Another thing I don't get is saving everything, for either practical or sentimental reasons. I have a friend who has saved everything her kids ever made, did, or wore. Her children are all grown up but she still has every report card they ever got in school, even the ones that she would just as soon forget. She also has locks of hair, numerous school book reports, their first baseball gloves, their first pair of shoes, every birthday card they ever got, and even every baby tooth they ever lost. Frankly, the baby teeth kind of gross me out. Since she had four kids, this assorted paraphernalia takes up a whole lot of space. Her kids don't care about the stuff and refuse to take possession of any of it. Since it is all stored in boxes in her attic, she never drags it out and looks at it, but she refuses to get rid of any of it.
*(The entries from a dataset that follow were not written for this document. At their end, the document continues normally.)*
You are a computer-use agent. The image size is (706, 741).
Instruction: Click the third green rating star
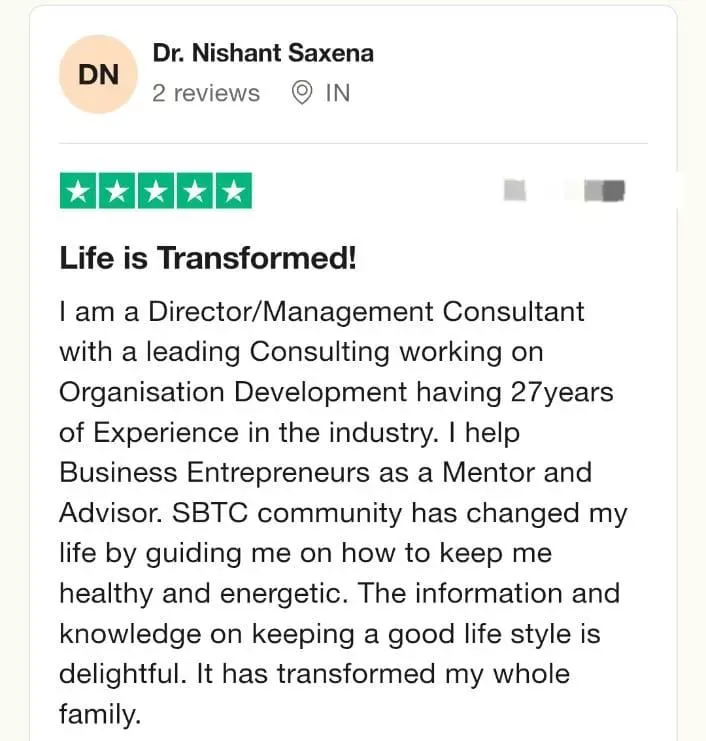[156, 190]
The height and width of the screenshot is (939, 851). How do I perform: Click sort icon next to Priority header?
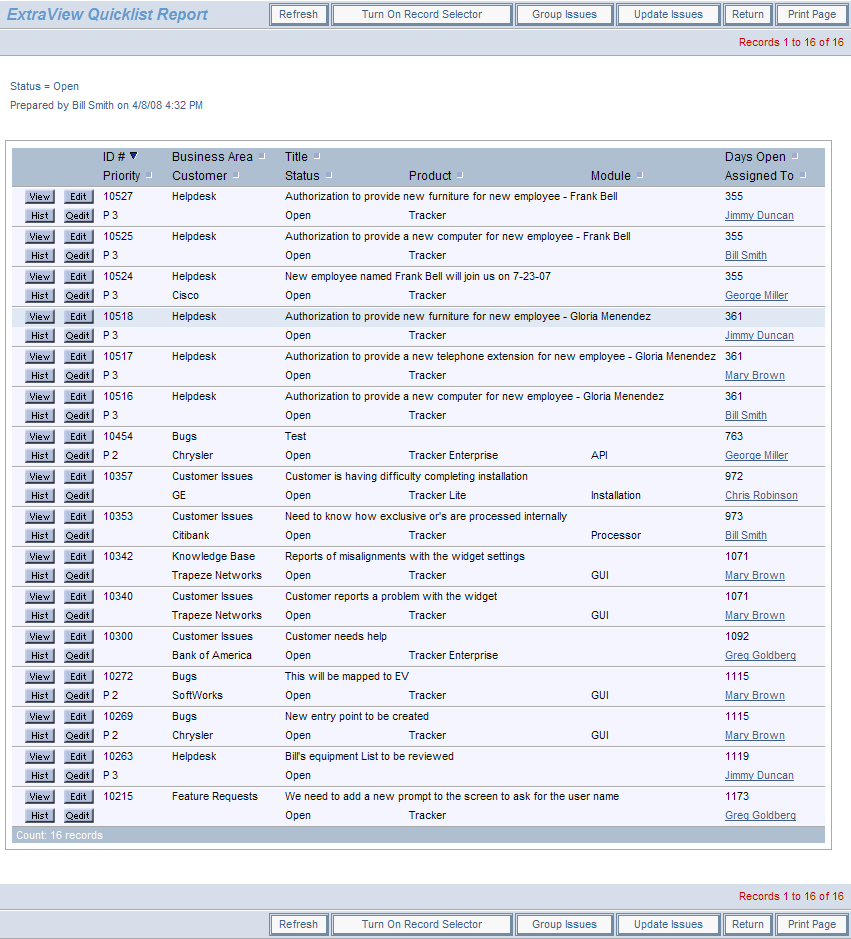(x=150, y=176)
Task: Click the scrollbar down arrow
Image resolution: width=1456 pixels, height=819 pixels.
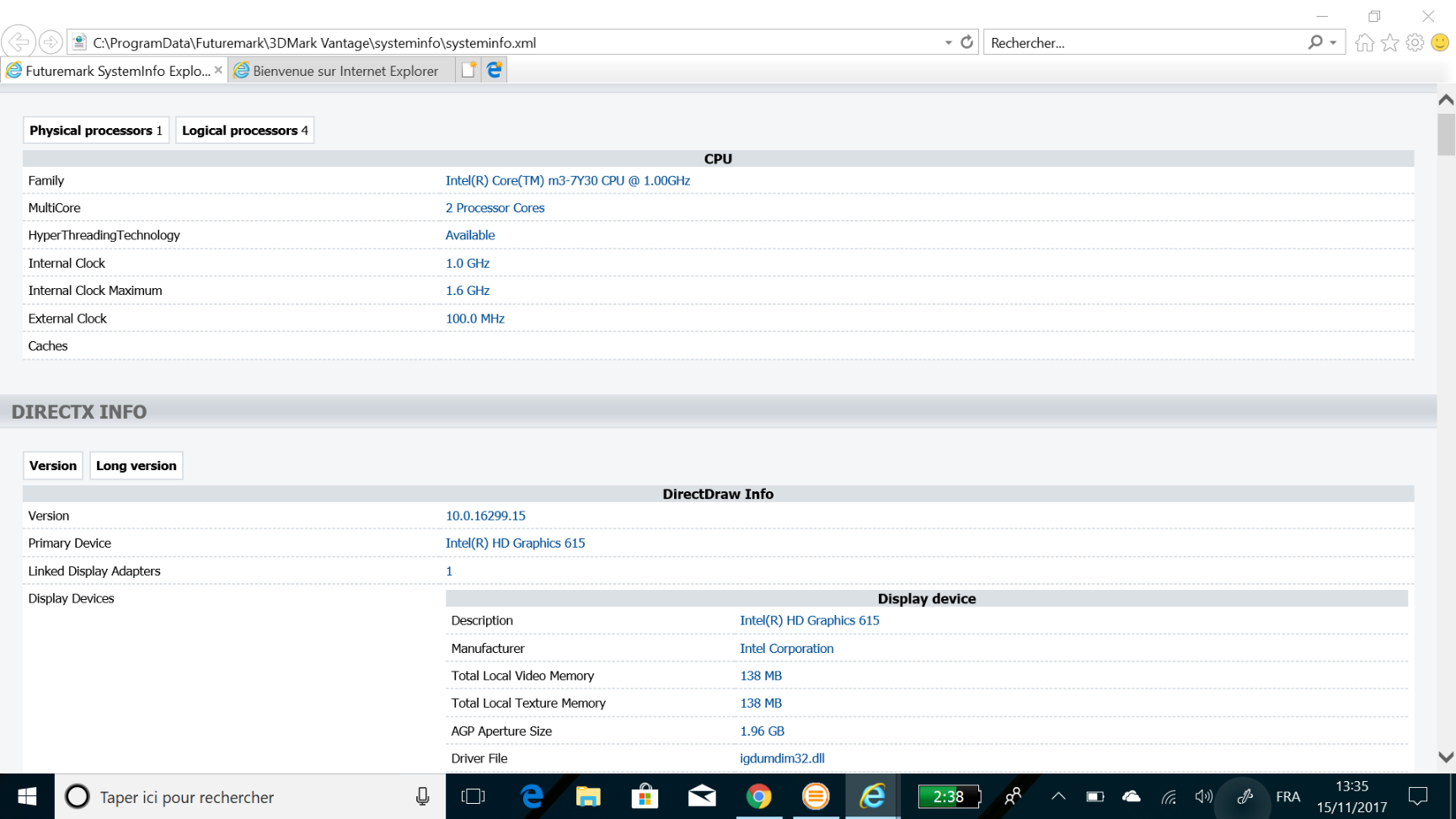Action: click(x=1446, y=757)
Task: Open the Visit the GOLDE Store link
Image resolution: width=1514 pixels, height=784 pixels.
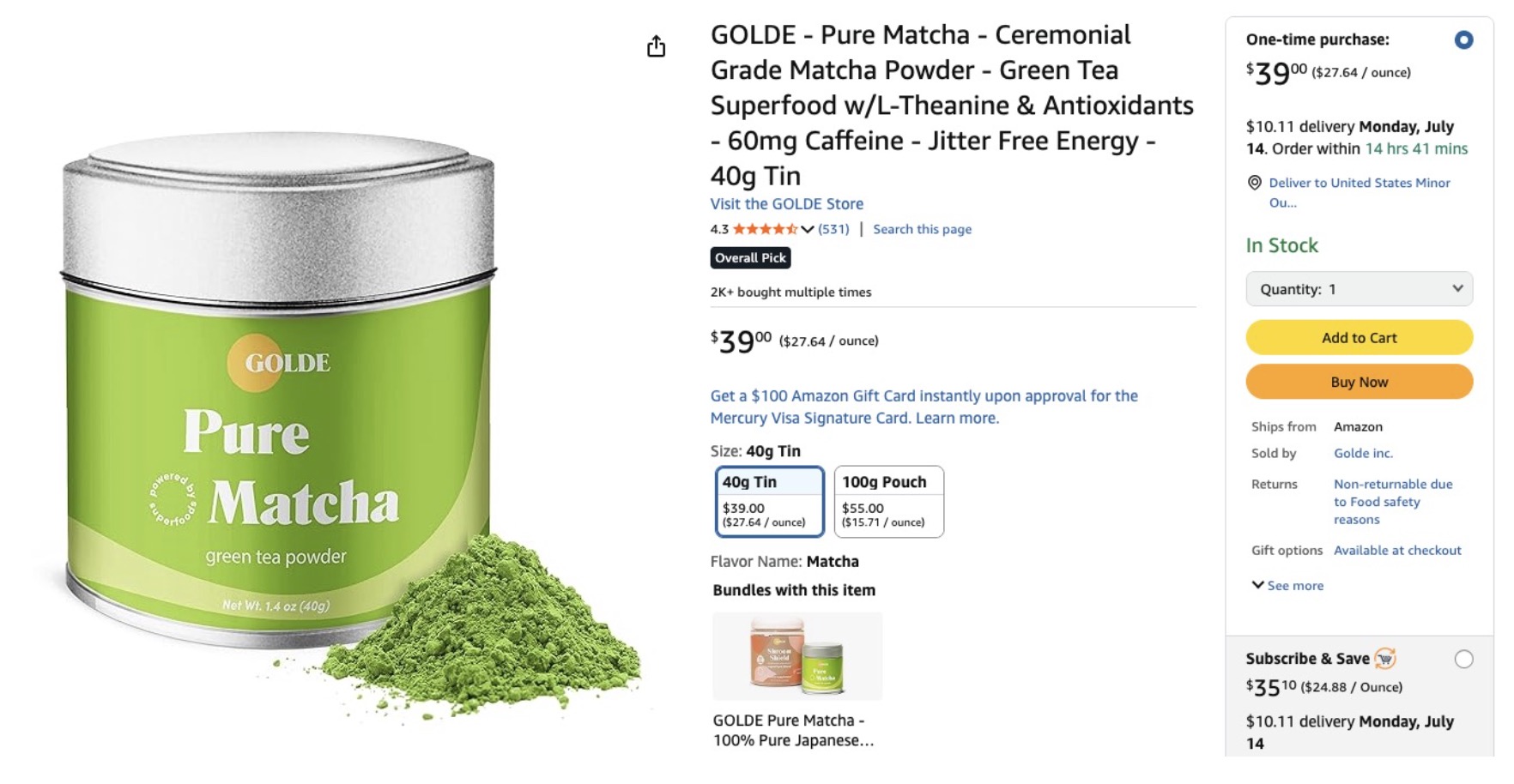Action: pos(786,204)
Once a year I try to go through everything I own and divest myself of anything I have not used in a year. I realize that I run the risk of needing at least one item immediately after getting rid of it, but I'm willing to take that chance. Over 24 years of raising children I still find that I have accumulated a load of 'stuff' that I really don't need, never use, and frequently forget entirely that I own. Obviously, I have been less than diligent in my purgings. This summer, I plan to change all that. I told my son, Chuck that henceforth, we need to attack our purging of 'stuff' as if we were Quakers or Gypsies or something. He's OK with that providing that disposable 'stuff' does not include anything of his. The interesting thing about people is that they will totally ignore things and never even think about them until the time when they are asked to give them up; then suddenly, they become prized possessions that they can't possibly live without.
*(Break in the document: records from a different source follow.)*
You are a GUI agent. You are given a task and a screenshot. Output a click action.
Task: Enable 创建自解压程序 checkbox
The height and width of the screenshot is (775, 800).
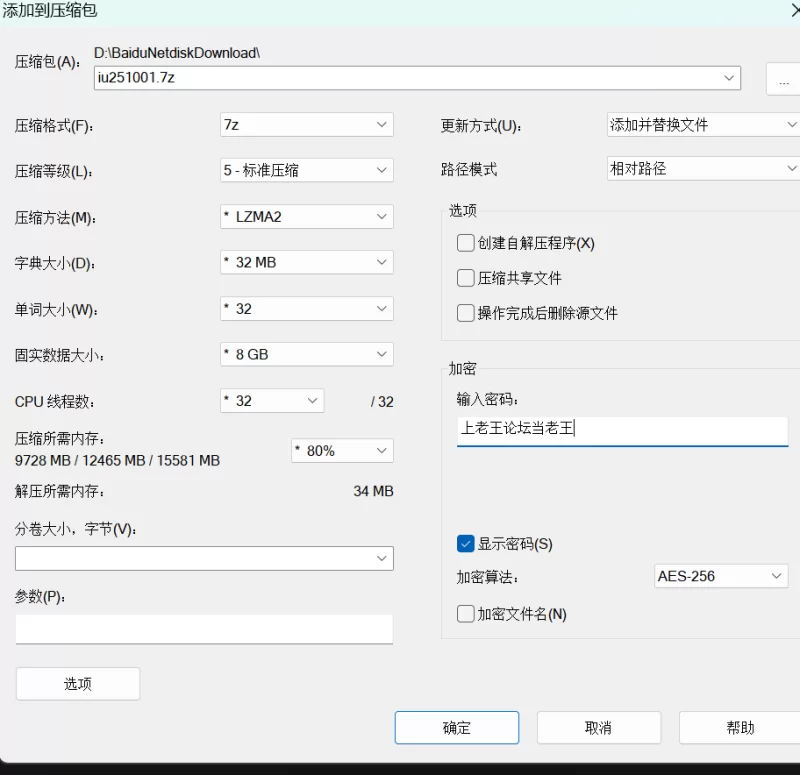465,243

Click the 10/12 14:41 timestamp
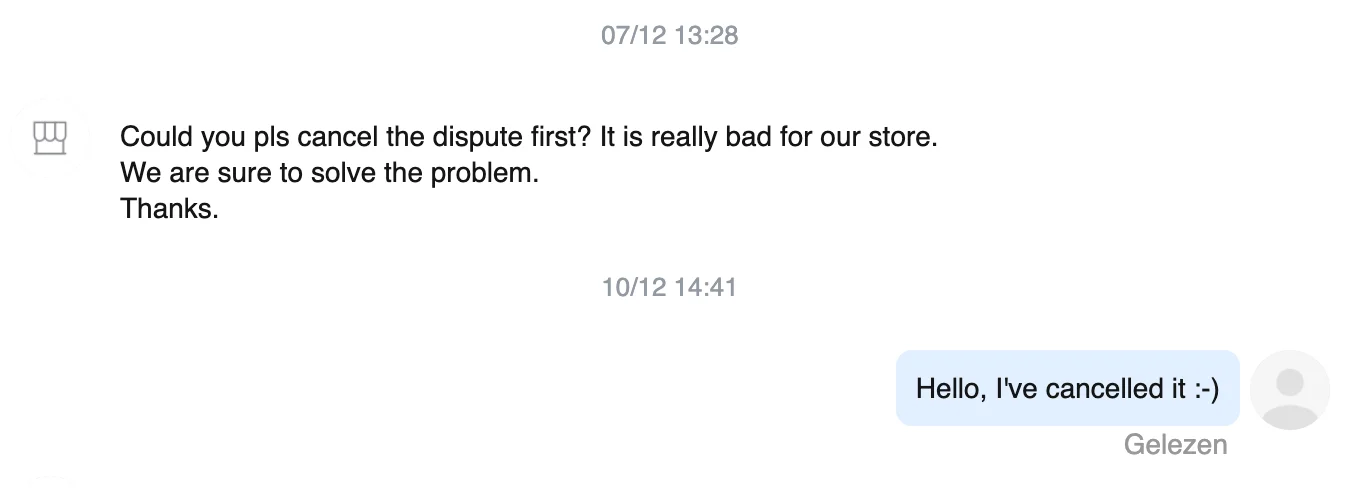[669, 288]
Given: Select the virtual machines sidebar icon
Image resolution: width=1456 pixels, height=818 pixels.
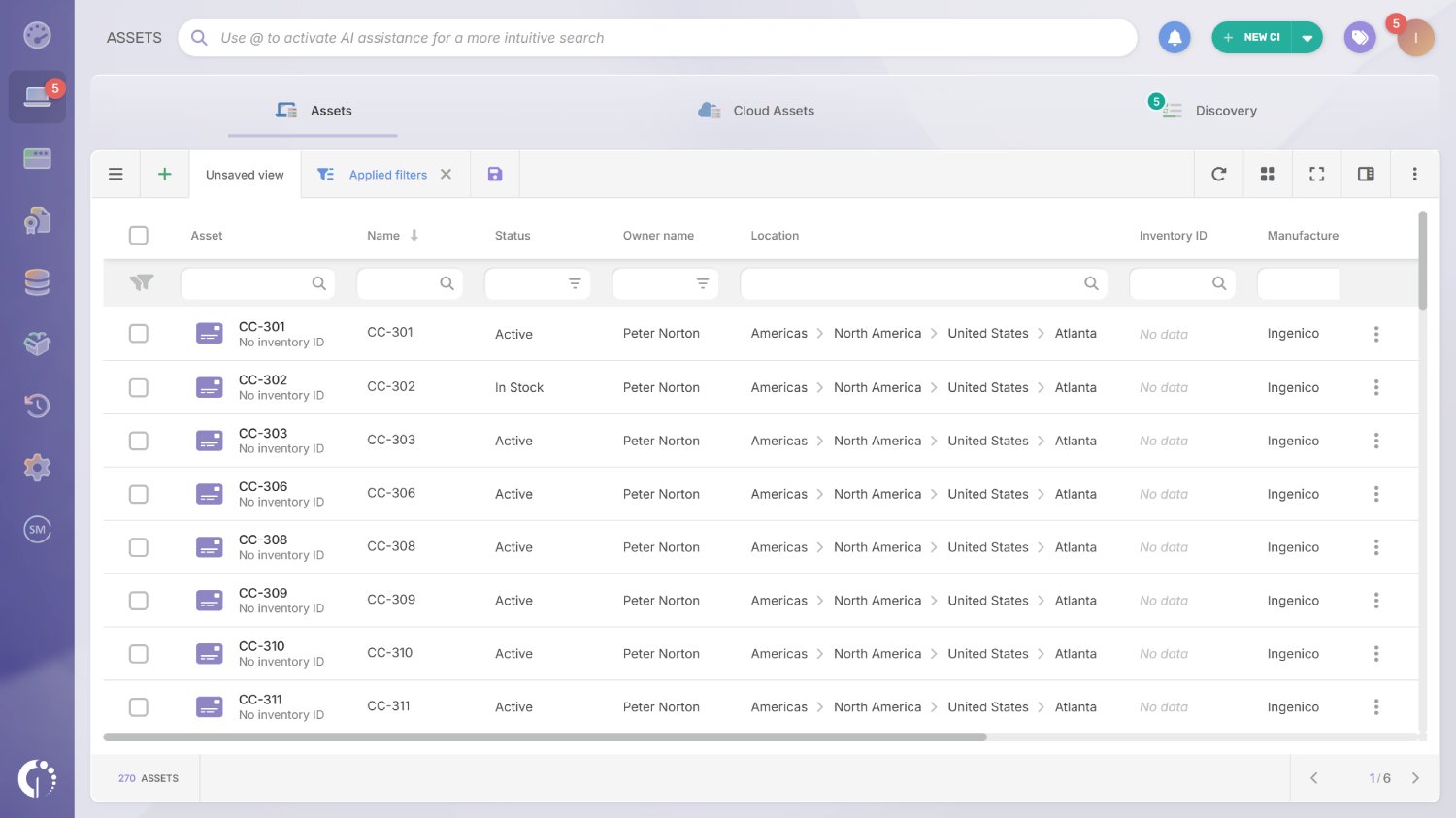Looking at the screenshot, I should [37, 158].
There are other things I don't the sport of curling. Does anyone actually get curling? I've watched curling and I still don't get it. As far as I can tell, you slide some big disc thingy along the ice and run like mad sweeping in front of it with a broom. Who invented curling? Are there official curling brooms? Can you take curling lessons? Do schools have curling teams? Why would anyone invent curling and who thought it up in the first place? Is it based on something crazy Viking party animals used to do after a battle using their enemies’ heads? That, at least, might be a little more interesting. Can curlers actually be defined as athletes and is there some rigorous training involved with curling? I understand that it is now a competition in the Olympics, but so is synchronized swimming. Go figure. Somehow, I think that if anyone had tried to introduce curling or synchronized swimming into the original Olympic games a fistfight would have broken out among the Greeks. Come to think of it, maybe that's how boxing became an Olympic sport. Stranger things have happened.